# Looking for a new Trail Saddle



## iridehorses (Oct 22, 2007)

Welcome to the forum!

I got two made for me by Southerntrails (a member here). Love them. Kevin will work with you on design and price. Western Saddles, Trail Saddles, Barrel Saddle, Ranch Saddle


----------



## Saddlebag (Jan 17, 2011)

There are many good used saddles on various web sites. Try tacktraders. You can narrow down your search by brand name.


----------



## SaddleOnline (Oct 20, 2011)

The more you look around the better! Try to ride in a couple different styles to see what you like, and don't forget to google  
Don't get stuck just looking at trail saddles, a lot of barrel racing saddles are really comfortable for long hours in the saddle because of the deeper seat and the angle of the swell. 

Happy Hunting!


----------



## its lbs not miles (Sep 1, 2011)

Depends on what you call a fortune. With the exception of a treeless saddle I use only for training (teaching them to accept a saddle and get use being saddled and the extra weight on their back while under 4 yo) I have my saddles made to my horses measurements.
Also take into account how much you ride. If you only ride a few miles a week then a saddle that is close to the correct size (gullet, bar width and length) for your horse should be ok. Just make sure it's never to narrow. A little wide you can pad up, but narrow is only going to give your horse a sore back and likely end up not wanting to be saddled or ridden.

That being said, I'm may not be the best person to recommend saddles, because I look at saddles for usually riding over 25 miles a day on multiple days. That's why I have them made. For me a $750 - $1,000 custom made Trooper is reasonable. My horse won't have down time recovering from a sore back after riding 100 miles and it will outlast the horse, so figure I get my money's worth out of it.

But....if you do a lot of riding, I recommend a Trooper that fits your horse. Allows better airflow along the back than other saddle styles. The seat is slightly suspended above the back so never any pressure on the spine. Weight is well displaced over a wide area along the back. Some makers still use bronze or brass for the pommel and cantle portion of the frame which attaches to the wood bars.

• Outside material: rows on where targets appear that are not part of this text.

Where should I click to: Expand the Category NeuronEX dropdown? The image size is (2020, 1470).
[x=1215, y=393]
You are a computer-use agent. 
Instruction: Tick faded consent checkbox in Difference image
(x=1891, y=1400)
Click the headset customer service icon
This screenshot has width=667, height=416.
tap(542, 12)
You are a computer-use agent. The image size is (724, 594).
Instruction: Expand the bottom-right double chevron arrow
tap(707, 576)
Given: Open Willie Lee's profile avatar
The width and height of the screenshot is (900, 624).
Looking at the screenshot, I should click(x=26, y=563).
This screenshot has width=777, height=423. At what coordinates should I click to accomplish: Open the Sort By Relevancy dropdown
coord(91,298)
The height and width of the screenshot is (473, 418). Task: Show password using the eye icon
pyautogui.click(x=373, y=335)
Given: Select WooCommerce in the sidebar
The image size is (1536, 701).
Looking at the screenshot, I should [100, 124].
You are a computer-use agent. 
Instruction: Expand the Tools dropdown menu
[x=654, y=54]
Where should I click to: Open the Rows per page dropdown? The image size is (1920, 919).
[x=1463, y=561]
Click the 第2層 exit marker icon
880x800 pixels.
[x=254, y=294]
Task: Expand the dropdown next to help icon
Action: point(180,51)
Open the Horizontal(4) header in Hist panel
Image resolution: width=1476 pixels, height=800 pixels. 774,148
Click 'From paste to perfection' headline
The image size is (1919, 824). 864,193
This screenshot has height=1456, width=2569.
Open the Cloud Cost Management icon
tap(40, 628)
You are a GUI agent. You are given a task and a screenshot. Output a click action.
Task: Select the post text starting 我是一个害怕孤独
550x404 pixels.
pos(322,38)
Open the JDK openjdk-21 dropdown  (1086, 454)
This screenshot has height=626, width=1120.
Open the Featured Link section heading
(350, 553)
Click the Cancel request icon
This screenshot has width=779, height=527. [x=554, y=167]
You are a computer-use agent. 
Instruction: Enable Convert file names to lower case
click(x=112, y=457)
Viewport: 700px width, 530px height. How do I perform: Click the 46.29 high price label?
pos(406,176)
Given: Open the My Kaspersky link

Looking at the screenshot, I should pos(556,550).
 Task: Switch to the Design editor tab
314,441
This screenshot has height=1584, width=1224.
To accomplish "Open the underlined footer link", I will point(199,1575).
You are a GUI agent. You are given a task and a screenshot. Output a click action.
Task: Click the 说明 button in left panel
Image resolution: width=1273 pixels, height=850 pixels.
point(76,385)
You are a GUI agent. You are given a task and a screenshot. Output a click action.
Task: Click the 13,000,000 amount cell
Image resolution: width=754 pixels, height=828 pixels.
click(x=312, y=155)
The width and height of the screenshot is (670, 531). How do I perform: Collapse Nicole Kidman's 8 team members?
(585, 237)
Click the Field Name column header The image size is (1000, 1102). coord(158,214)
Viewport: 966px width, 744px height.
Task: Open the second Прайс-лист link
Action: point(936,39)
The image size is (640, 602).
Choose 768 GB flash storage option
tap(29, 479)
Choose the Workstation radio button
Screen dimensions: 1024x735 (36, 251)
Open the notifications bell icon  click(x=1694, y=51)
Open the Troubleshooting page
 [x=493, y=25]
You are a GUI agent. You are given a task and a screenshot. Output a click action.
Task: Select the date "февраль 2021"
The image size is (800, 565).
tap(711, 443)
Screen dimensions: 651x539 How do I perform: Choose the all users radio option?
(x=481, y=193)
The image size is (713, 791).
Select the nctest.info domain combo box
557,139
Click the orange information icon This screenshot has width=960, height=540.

That allows them to adjust the size if needed (horses backs can change over time) providing they offer that service (they might not).


----------



## mildot (Oct 18, 2011)

Take a look at the trail riding models made by Duett Sattlerei


----------



## iridehorses (Oct 22, 2007)

Duett is strictly English.


----------



## mildot (Oct 18, 2011)

iridehorses said:


> Duett is strictly English.


Trail saddle does not equal western saddle exclusively

When I trail ride I do so on a Wintec 250 AP. Works just fine for up to two hours (longest I've been out) at w/t/c on fields, flats, hills, and woods. Plenty of good cantle and pommel bags for them too.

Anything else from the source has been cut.